Gelato will be available both in-house, and as a walk up and walk around treat from their sidewalk window around the corner on Brown Street. 

The menu at Gioia was still a work in progress during our visit, and I asked Szapiro about what sets Gioia apart as an Italian restaurant on Wooster Street. He had one word.

“Fire.”

“When I opened Roìa, I wanted to cook with fire, but because of the building and set up, I couldn’t. There’s such an honesty to it, and a flavor that’s just spectacular.”

The wood fired kitchen at Gioia is a bit of masterpiece, with several burners, grills, and parilla-style adjustable height grates. I spied potatoes, pineapples, and a tomahawk steak hanging above.

“With the steak you get this infusion,” Avi said of the setup. “It’s slowly cooked rare above to absorb all the flavor, then we give it a quick sear.”

The steak was served sliced, off the bone, and very rare, with a light crust and a mouth watering dusting of fennel pollen. It’s an excellent indication of how different the menu is at Gioia, the restaurant taking its own direction amongst the rich history and esteemed reputation of its neighbors.

They prepared a simple dish: roast chicken and potatoes, a “family meal” for the few of us in the not-yet-finished space, which exceeded all expectations. The crispy-skinned golden spuds had had us dragging each other to the table.

“Have you tried the potatoes? You have to try the potatoes.”

“There’s a riff with what Tim and Michela do behind the bar with what we’re doing in the kitchen,” said Szapiro. “The pineapples, the peaches, they’ll appear everywhere.”

Decades of experience in the New Haven bar and cocktail scene will be immediately apparent when reviewing your options from Tim and beverage director Michela Zurstadt, along with a LOT of amaro. The intensely herbed, brandy based liqueur is a bartender (and Italian) favorite, and is readily recognizable to anyone who’s ever had coffee with Fernet, or Nonino in a Paper Plane. 

Michaela’s version of a Paper Plane – the Red Eye – which switches mezcal for bourbon in the base, and includes amaro and Red Eye bitters, was an early star of the show.

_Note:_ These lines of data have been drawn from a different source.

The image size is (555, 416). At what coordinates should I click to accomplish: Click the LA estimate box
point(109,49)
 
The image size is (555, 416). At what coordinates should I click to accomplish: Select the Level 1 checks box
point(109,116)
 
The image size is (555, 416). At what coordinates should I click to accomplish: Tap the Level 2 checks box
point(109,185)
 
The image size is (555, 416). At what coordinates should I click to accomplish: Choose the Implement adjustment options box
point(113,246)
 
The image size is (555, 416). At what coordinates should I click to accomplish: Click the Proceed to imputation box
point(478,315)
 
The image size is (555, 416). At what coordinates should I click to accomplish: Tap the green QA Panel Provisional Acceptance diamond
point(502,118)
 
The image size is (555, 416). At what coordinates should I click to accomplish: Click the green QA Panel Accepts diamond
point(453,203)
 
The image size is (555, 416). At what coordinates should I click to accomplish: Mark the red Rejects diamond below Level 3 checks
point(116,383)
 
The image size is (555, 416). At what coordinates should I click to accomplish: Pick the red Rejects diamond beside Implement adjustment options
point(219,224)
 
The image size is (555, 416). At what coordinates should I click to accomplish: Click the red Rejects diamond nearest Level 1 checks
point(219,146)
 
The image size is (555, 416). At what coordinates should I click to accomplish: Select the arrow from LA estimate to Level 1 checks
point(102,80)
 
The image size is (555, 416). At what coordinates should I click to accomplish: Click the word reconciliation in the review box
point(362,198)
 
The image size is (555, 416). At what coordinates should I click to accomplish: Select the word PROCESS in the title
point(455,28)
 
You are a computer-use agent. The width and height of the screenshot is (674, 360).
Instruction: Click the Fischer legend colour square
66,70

It’s exciting to think about the future of this program.

The wood-fired menu includes dishes of Italian sausage, whole local mushrooms, braised ossobuco, and more. Pizzas (16” “Wooster Squares,” margherita, clam, n’duja...) play the hits, Gioia style, and there is a specific focus on their pasta program. We sampled an outstanding  gnocchi cacio e pepe.

“There’s something about fresh pasta that has this nourishing component to it, but there’s something else it achieves, almost nostalgia. It feels like home,” said Szapiro. 

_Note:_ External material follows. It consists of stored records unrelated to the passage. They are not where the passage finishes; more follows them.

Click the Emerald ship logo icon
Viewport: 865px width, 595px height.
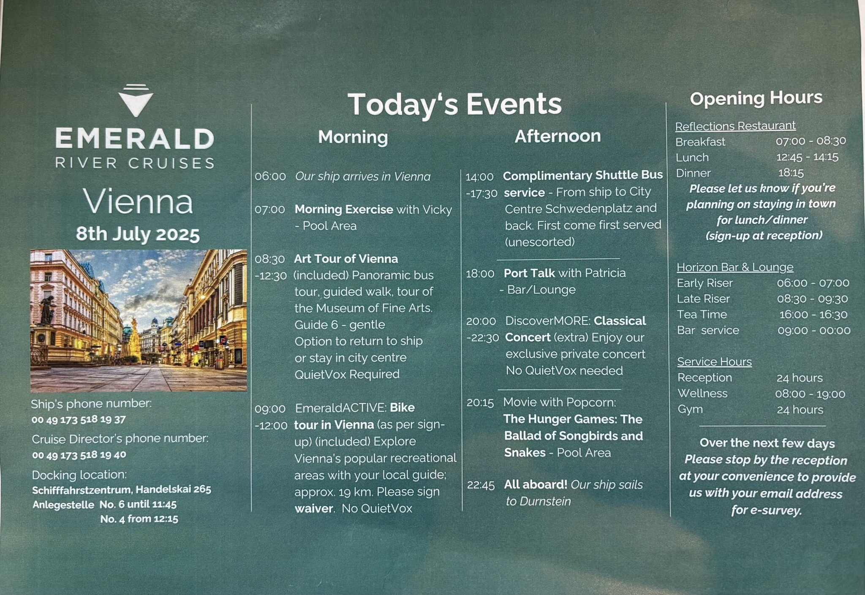[136, 100]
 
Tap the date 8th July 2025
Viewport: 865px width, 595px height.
[138, 234]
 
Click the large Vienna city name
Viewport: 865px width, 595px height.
[138, 201]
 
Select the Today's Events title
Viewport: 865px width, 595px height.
[454, 104]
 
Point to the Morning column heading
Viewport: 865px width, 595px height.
[353, 137]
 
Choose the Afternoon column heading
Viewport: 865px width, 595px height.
[558, 136]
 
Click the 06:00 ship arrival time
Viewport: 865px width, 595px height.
[270, 177]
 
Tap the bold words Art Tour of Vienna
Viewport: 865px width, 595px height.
[346, 258]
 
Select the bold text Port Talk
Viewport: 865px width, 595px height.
[529, 273]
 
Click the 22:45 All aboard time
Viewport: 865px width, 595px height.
[481, 485]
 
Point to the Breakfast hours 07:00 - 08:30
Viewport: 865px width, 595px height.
[811, 141]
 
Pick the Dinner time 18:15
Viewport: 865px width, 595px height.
[791, 173]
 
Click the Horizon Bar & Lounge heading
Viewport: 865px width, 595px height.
[735, 267]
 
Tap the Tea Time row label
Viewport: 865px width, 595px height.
[702, 315]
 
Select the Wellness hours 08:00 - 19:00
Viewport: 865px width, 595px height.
[810, 394]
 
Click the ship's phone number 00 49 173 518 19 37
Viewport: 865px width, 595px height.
[79, 420]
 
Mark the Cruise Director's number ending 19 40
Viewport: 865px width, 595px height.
[79, 455]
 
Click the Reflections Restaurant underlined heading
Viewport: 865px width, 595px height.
[735, 126]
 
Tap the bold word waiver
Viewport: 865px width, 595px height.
[314, 508]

“I hope that’s something we can give people here. It’s the same with wood fire cooking, it’s delicious, it’s primal, it adds something you can’t get otherwise.”

“Food and beverage both,” said Cabral. “We wanted the place to be fun, an environment where we’d like to be. To have programs that people can explore and ask questions about, but still be familiar.” 

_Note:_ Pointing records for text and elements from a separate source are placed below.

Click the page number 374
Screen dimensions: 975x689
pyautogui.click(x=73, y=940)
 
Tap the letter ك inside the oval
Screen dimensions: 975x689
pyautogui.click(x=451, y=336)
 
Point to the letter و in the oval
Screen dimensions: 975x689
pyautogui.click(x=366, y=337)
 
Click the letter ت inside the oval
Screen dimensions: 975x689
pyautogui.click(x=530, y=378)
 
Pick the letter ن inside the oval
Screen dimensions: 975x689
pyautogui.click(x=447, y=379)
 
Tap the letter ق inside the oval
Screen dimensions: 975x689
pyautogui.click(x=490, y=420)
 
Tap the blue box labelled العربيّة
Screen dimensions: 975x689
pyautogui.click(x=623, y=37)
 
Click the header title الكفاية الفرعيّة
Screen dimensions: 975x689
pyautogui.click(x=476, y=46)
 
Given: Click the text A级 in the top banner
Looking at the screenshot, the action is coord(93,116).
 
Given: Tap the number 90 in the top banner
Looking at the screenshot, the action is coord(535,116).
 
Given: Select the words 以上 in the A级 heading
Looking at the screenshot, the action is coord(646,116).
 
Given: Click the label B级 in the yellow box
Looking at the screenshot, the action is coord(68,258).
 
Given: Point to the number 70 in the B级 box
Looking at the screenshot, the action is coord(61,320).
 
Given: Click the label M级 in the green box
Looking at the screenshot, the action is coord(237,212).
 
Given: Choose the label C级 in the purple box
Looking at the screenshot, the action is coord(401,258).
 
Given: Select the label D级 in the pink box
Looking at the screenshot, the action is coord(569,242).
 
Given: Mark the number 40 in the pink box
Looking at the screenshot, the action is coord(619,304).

He returned to the point several times. 

“We want to be ego-free about what we do.”

“Wooster Street” isn’t just an address. It is a phrase which evokes sense-memory in locals, and is the prime mover which made New Haven pizza a nationally accepted style. Many of this writer’s early memories of food involve Consiglio’s, just across the street from Gioia. 

What’s it like to open an Italian restaurant here?

Cabral, a long time New Haven guy whose roots run deep as anyone’s in the community, said the two had been thinking deeply on it.

“We have so much respect for Wooster Square, what it means for New Haven, and for us to be here, we wanted to compliment the area,” he began.

“One of the things Avi and I have, I hope, done over the years is pick places that have history, and honored it. I grew up going to Richter’s (the comfortable, beery bar which had residence within the venerable Taft Hotel bar’s space from the ‘80s-’00s, now lovingly restored as Ordinary), and I heard a frozen yogurt place was going to buy it, tear everything out. I couldn’t have that. And Roìa has had so many lives, we want to keep the stories of these places going.”

A vibrant new life, with honor and respect to what came before. That’s Gioia.

Gioia (Joy-Ah), open October 19, 2023

150 Wooster Street, New Haven 

475 250 3451; gioianewhaven.com

IG: @gioianhv

Restaurant, market, and gelateria open Tuesday – Sunday.